Copy out the SimpleTransformers training-arguments excerpt in full, keeping every character, space and line break unchanged.

## begin SOURCE PASSAGE

SimpleTransformers makes it easy to run and configure your transformer model training:
`train_args` are ["all you need"](https://arxiv.org/abs/1706.03762)
to train your model.

In [None]:
train_args = {
    "learning_rate":                   3e-5, # learning rate of our model
    "num_train_epochs":                   2, # number of epochs 
    "max_seq_length":                   384, # maximum sequence length in tokens
    "doc_stride":                       128, # stride when processing sentences
    "overwrite_output_dir":            True, # overwrite the output directory
    "reprocess_input_data":           False, # reprocess the input data
    "train_batch_size":                  16, # training batch size
    "gradient_accumulation_steps":        1, # steps before applying gradients
    "evaluate_during_training":        True, # run evaluation during training
    "evaluate_during_training_steps":    40, # steps in training before eval
    "save_eval_checkpoints":          False, # save evaluation checkpoints
    "eval_batch_size":                   16, # evaluation batch size
}

## Step 4: Include `wandb_project` in `train_args` to use W&B for logging our training progress

SimpleTransformers comes with W&B logging built in -- no extra code required.

## end SOURCE PASSAGE
## begin DATA SHOWN

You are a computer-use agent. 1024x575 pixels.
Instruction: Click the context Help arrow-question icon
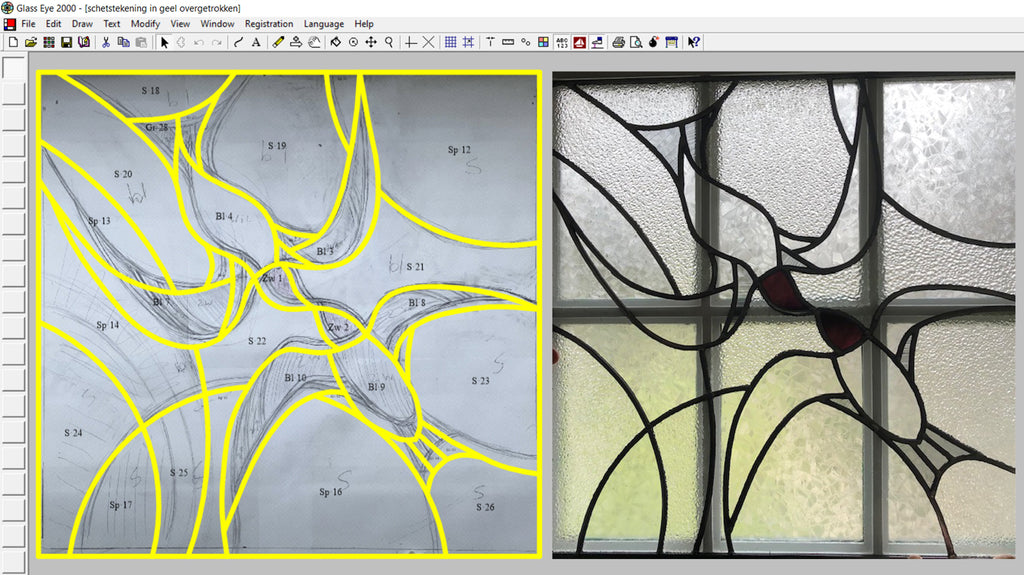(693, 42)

## end DATA SHOWN
## begin DATA SHOWN

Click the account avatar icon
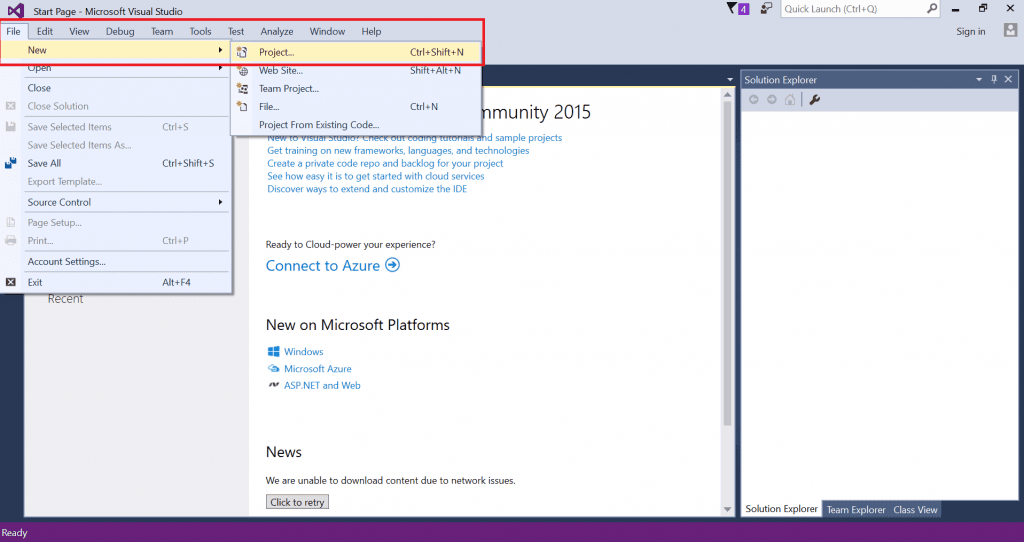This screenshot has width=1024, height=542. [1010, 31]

## end DATA SHOWN

**COMPLETED TASK**
SimpleTransformers makes it easy to run and configure your transformer model training:
`train_args` are ["all you need"](https://arxiv.org/abs/1706.03762)
to train your model.

In [None]:
train_args = {
    "learning_rate":                   3e-5, # learning rate of our model
    "num_train_epochs":                   2, # number of epochs 
    "max_seq_length":                   384, # maximum sequence length in tokens
    "doc_stride":                       128, # stride when processing sentences
    "overwrite_output_dir":            True, # overwrite the output directory
    "reprocess_input_data":           False, # reprocess the input data
    "train_batch_size":                  16, # training batch size
    "gradient_accumulation_steps":        1, # steps before applying gradients
    "evaluate_during_training":        True, # run evaluation during training
    "evaluate_during_training_steps":    40, # steps in training before eval
    "save_eval_checkpoints":          False, # save evaluation checkpoints
    "eval_batch_size":                   16, # evaluation batch size
}

## Step 4: Include `wandb_project` in `train_args` to use W&B for logging our training progress

SimpleTransformers comes with W&B logging built in -- no extra code required.